Amid this backdrop stands Rasan, a Saudi-based insurtech and fintech platform that runs digital marketplaces across motor insurance, motor leasing, health insurance, and a small but growing set of newer financial products.
Leasing takes the wheel
Over Q1 26, Rasan delivered its highest ever revenue, which more than doubled to SAR 261m (+117% y/y) from SAR 121m.
Motor leasing carried the quarter, mainly driven by steady revenue from last year’s clients, rather than a big spike in new customers during this quarter. Motor retail also helped, mostly due to higher premiums and stable policy volumes. The mix is shifting fast toward leasing, which now makes 47.1% of revenue, so growth is getting more concentrated.
Following the trend, net profit rose 193.3% y/y to SAR 88m from SAR 30m, mainly because the business scaled efficiently. Depreciation stayed low, so most of the operating profit flowed through to the bottom line.
Cash flow is where things get messy. CFO fell to SAR 26.9m from SAR 84.1m despite higher profits, dragged down by a big jump in receivables. In simple terms, the business grew faster than it converted sales into cash. FCF dropped sharply to SAR 15.6m from SAR 75.9m, mostly driven by CFO.
Priced to cruise?
At SAR 154, the stock price has climbed 91.8% over the past year and is sitting close to its 52-week high of SAR 155.9, so expectations are clearly high.
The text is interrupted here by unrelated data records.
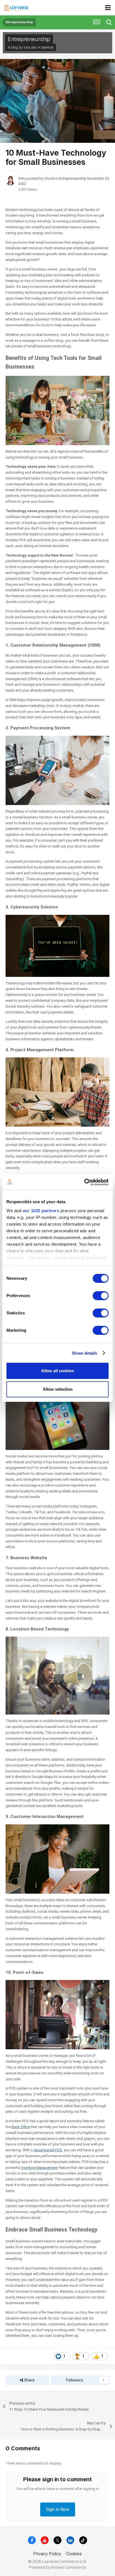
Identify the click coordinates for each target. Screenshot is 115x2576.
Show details (84, 1353)
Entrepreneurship (29, 39)
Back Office (20, 2127)
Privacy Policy (47, 2553)
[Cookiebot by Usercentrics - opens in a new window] (84, 1182)
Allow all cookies (57, 1370)
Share (29, 2380)
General (47, 47)
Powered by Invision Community (57, 2567)
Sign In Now (57, 2509)
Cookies (74, 2553)
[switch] (101, 1295)
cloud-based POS (47, 2150)
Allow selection (58, 1389)
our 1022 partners (41, 1210)
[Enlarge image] (57, 410)
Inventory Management (39, 2168)
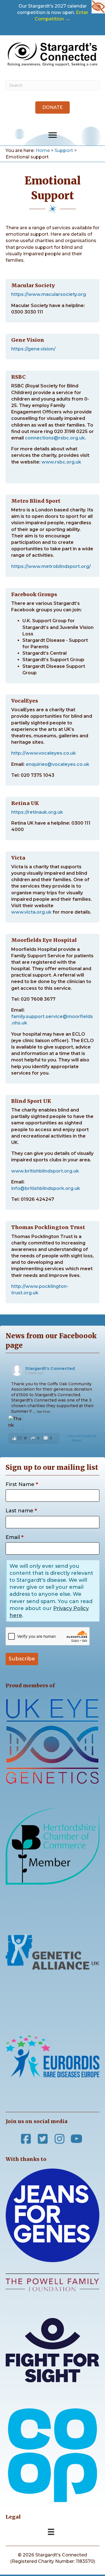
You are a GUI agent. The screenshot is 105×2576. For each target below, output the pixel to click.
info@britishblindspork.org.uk (45, 1188)
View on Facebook (82, 1436)
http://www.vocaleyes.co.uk (43, 753)
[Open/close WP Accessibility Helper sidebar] (98, 6)
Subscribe (22, 1659)
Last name (21, 1511)
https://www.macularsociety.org (48, 294)
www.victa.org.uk (31, 912)
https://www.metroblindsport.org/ (51, 566)
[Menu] (52, 135)
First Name (22, 1484)
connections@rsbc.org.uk (55, 438)
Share (76, 1440)
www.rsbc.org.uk (61, 462)
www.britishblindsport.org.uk (45, 1171)
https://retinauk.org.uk (37, 812)
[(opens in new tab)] (52, 2455)
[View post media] (15, 1422)
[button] (52, 107)
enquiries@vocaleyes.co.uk (57, 764)
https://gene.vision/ (33, 349)
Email (15, 1537)
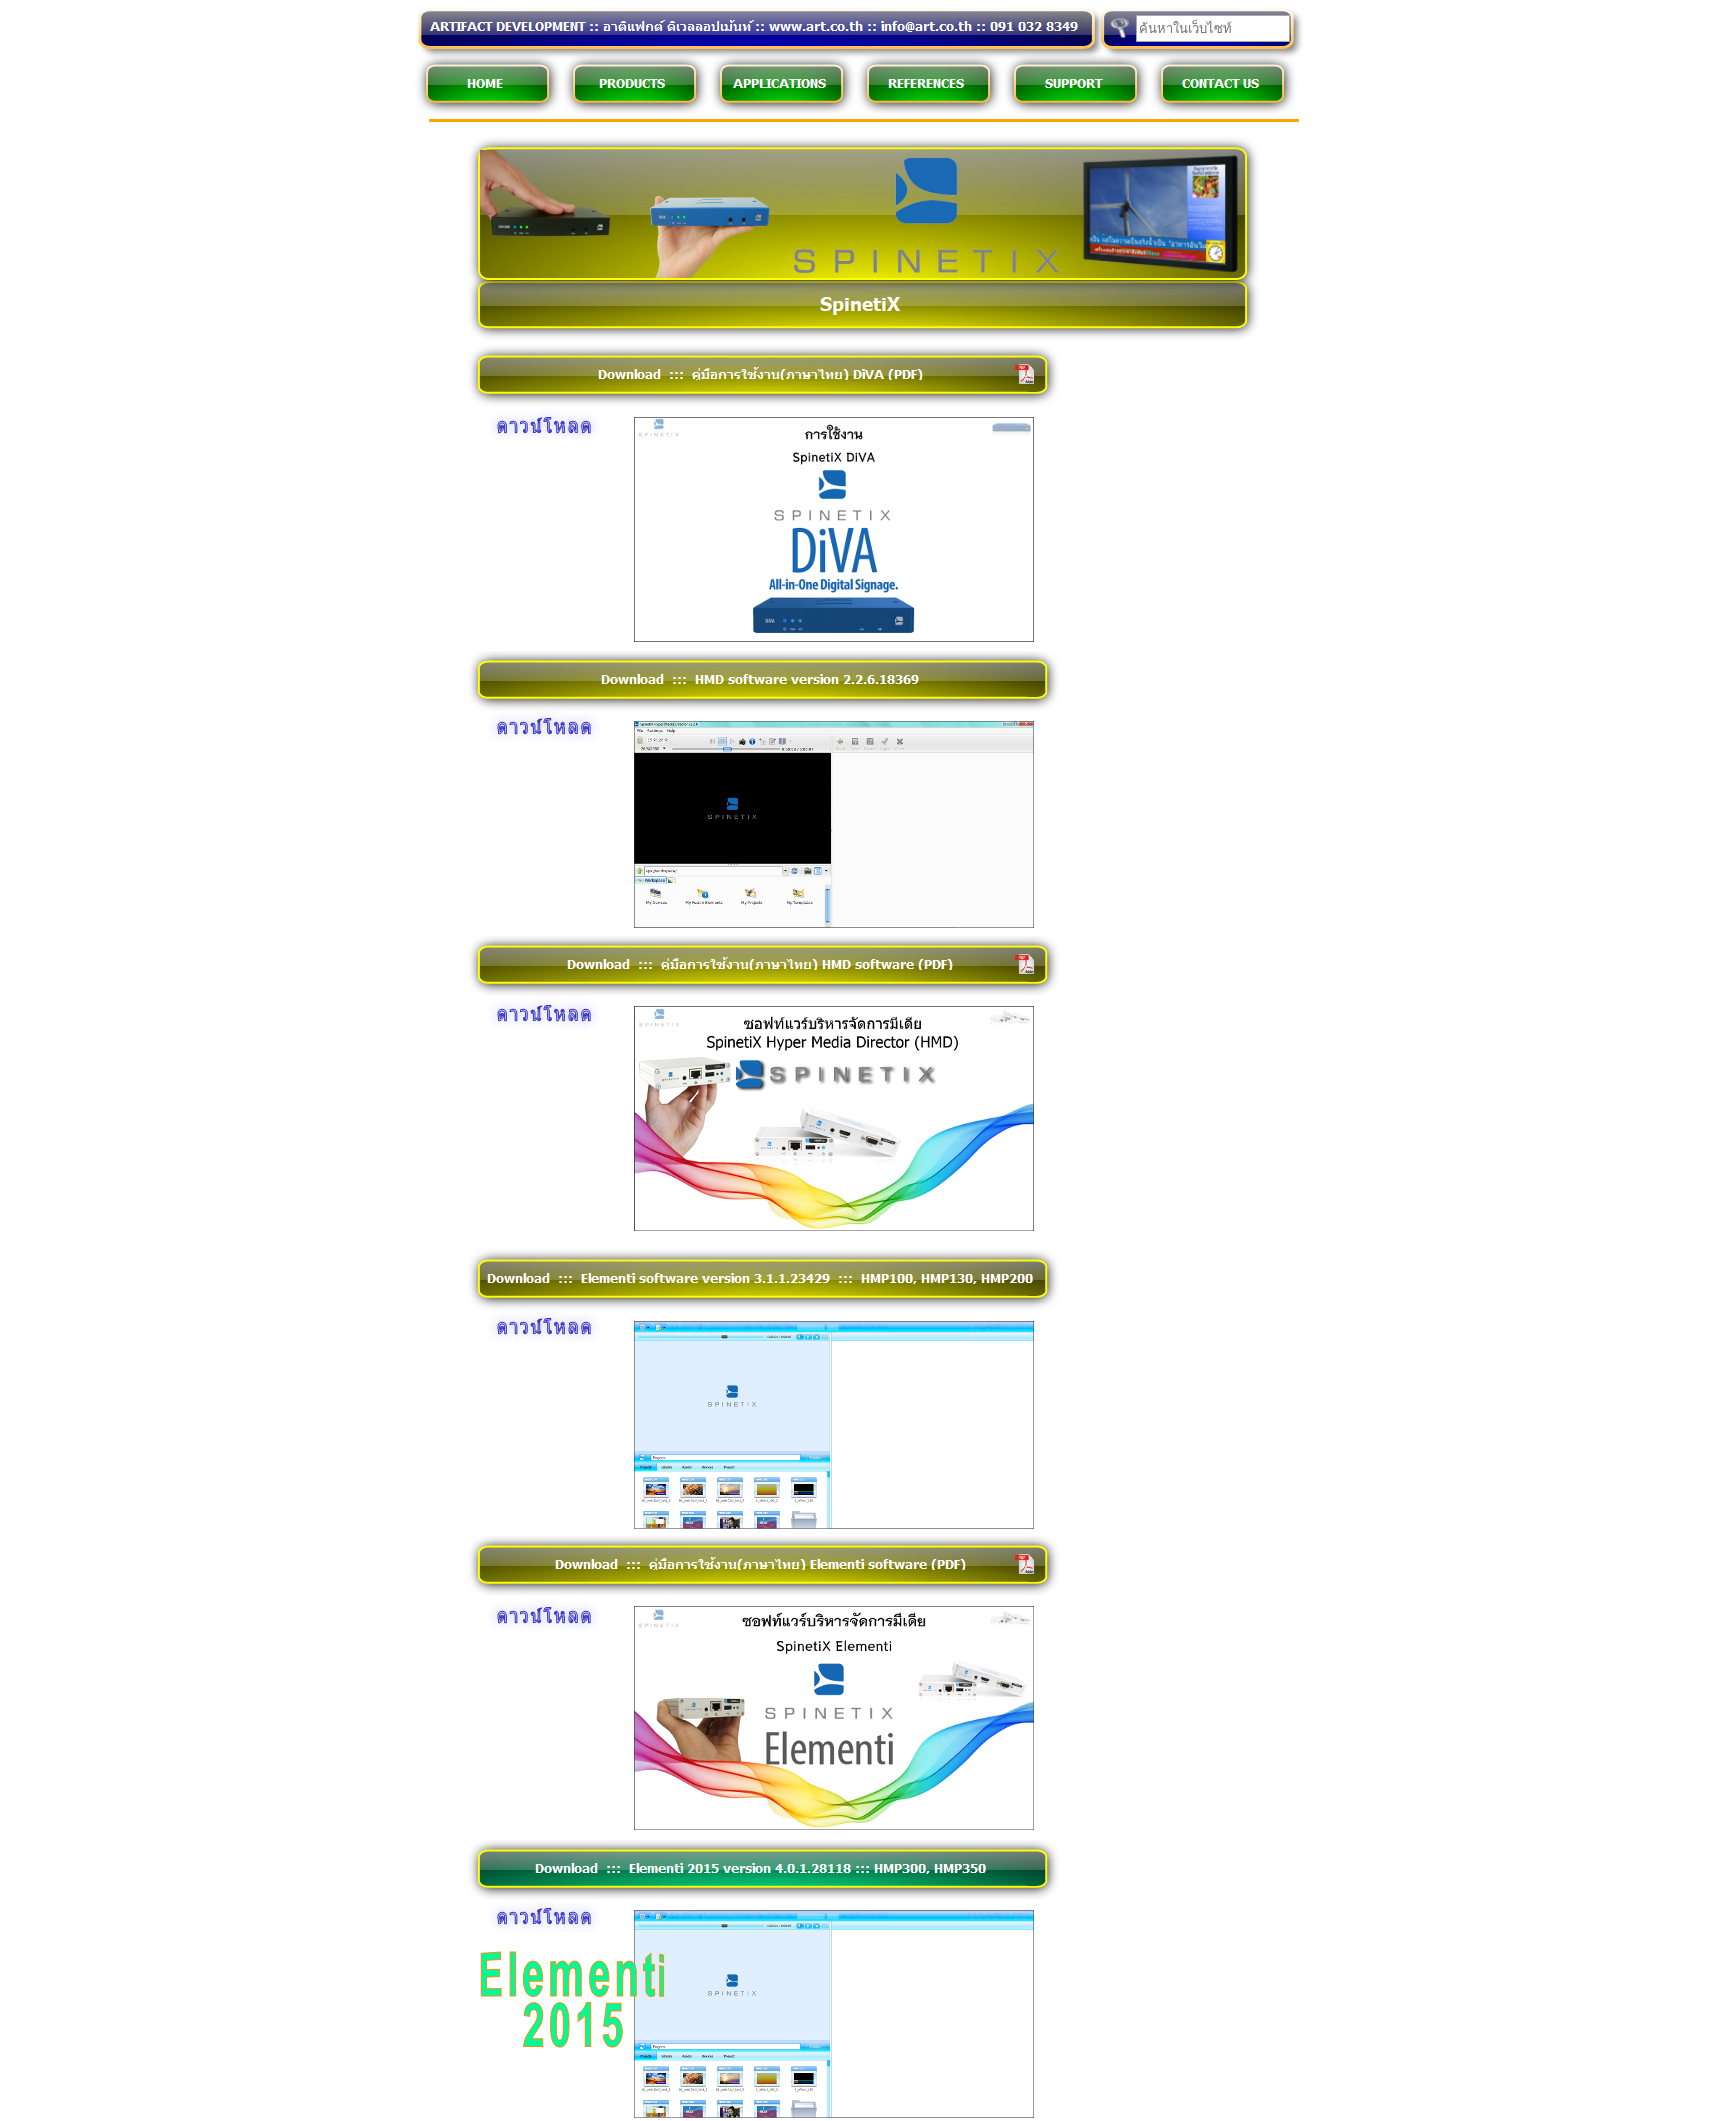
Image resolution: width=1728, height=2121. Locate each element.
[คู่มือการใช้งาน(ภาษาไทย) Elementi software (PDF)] (538, 1626)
Its FY 26e P/E fell to 32.9x from 35.6x last year, which looks like some cooling in valuation, although that’s mostly earnings catching up to the price.
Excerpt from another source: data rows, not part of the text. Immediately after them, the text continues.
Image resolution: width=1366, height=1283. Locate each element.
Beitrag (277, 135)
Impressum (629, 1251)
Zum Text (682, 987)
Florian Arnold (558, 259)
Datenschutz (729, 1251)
The consensus pretty much likes the stock, with 4 out of 5 analysts buyers, with their average target price of SAR 159.9 implying just 3.9% upside potential. That’s a narrow gap, suggesting that the easy gains are likely behind it.
From here, the stock probably needs continued strong execution to justify where it’s trading, rather than just relying on momentum.
Caution ahead
Rasan is clearly executing well, although the easy part may be over. Growth is leaning more on existing customers, and cash is not keeping pace with profits. That gap matters. If collections stay slow or growth slows even slightly, the story could lose some shine quickly. Ongoing Middle East tensions are creating economic uncertainty, tighter liquidity, and uneven demand across the region. That could mean slower payments, cautious spending, and tougher growth ahead. If things remain volatile, even a strong business like Rasan could feel the pinch quickly.